Cass R. Sunstein, Felix Frankfurter Professor of Law at Harvard University, has an interesting review article “Moneyball for Judges: The statistics of judicial behavior” at The New Republic. There are no huge surprises in the data Sunstein presents from ” The Behavior of Federal Judges: A Theoretical and Empirical Study of Rational Choice” by Lee Epstein, William M. Landes and Richard A. Posner. As one passage notes “Justice Scalia is significantly more conservative than Chief Justice Roberts, and Justice Ginsburg is significantly more liberal than Justice Sotomayor…The authors find that a large number of justices change over time. Of the twenty-three justices who served for a minimum of fifteen terms, four drifted to the right, and no fewer than eight drifted to the left. In general, those shifts were not massive–not a wholesale conversion experience, but an unmistakable movement toward a greater degree of moderation.” Yet, as Sunstein concludes, “The good news is that statistical analysis and quantitative measures are enabling us to go far beyond the intuitions and anecdotes that have long dominated academic and public discussions of government’s third branch.”
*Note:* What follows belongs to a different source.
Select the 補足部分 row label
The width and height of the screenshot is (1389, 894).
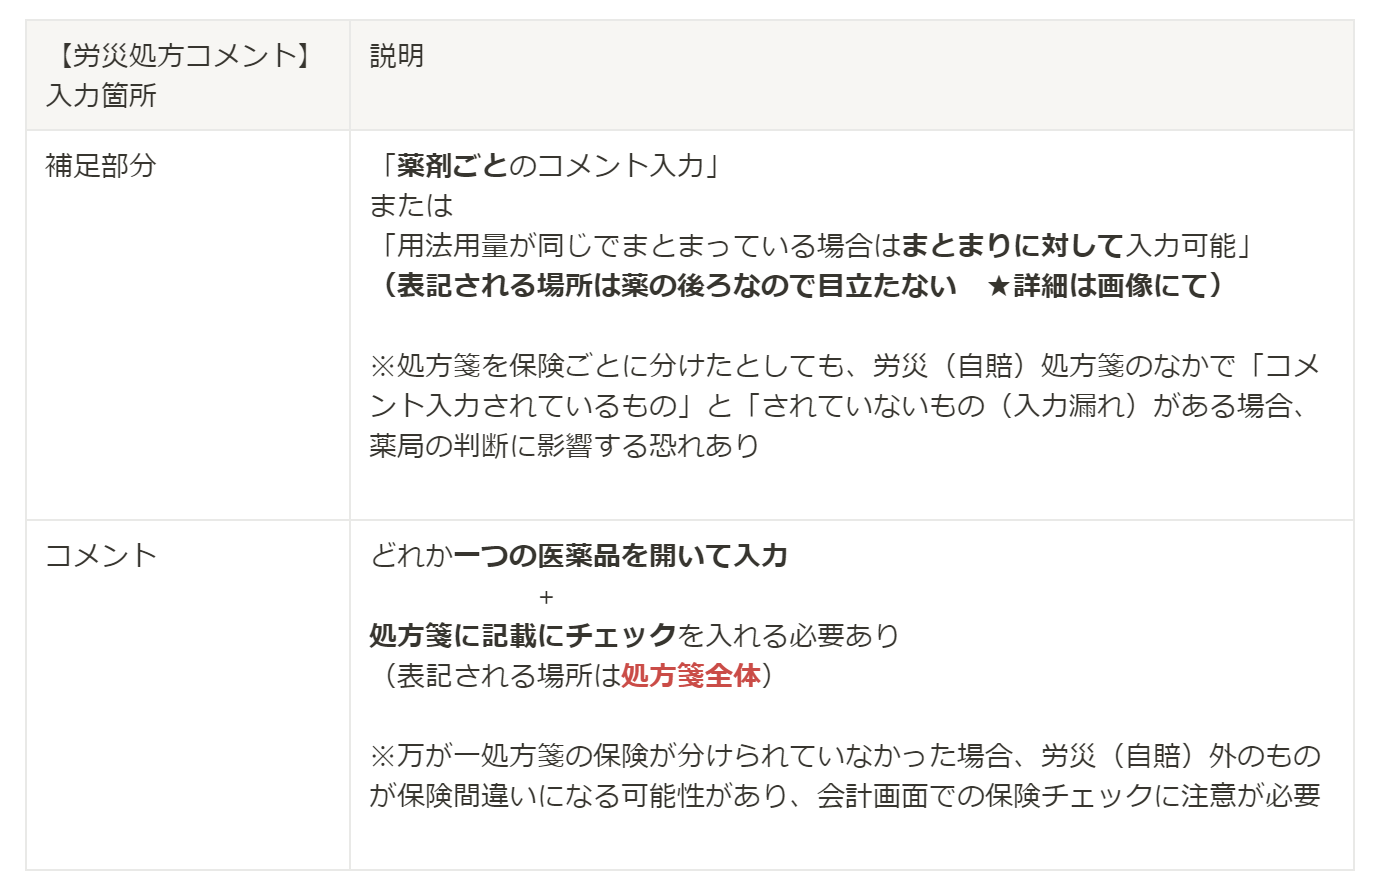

John Avlon’s CNN.com headline says it well — “GOP’s cowardly gun filibuster threat.” As Avlon says, “Republicans are doubling down on irrational appeals and trying to block debate…That’s another reason this position is infuriatingly stupid — it compounds the number one negative perception about the Republican Party. Namely, that it is “inflexible and unwilling to compromise.”
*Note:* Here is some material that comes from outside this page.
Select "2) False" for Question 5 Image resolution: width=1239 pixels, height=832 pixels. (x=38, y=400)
Yet more evidence that the AFL-CIO needs it’s own television network: At Truthout MIke Ludwig’s “Labor Report: Four Major TV News Networks Ignore Unions” reports “During the years of 2008, 2009 and 2011, less than 0.3 percent of news stories aired on four major news broadcasting networks involved labor unions or labor issues, according to analysis recently released by Federico Subervi, a professor of media markets at Texas State University.”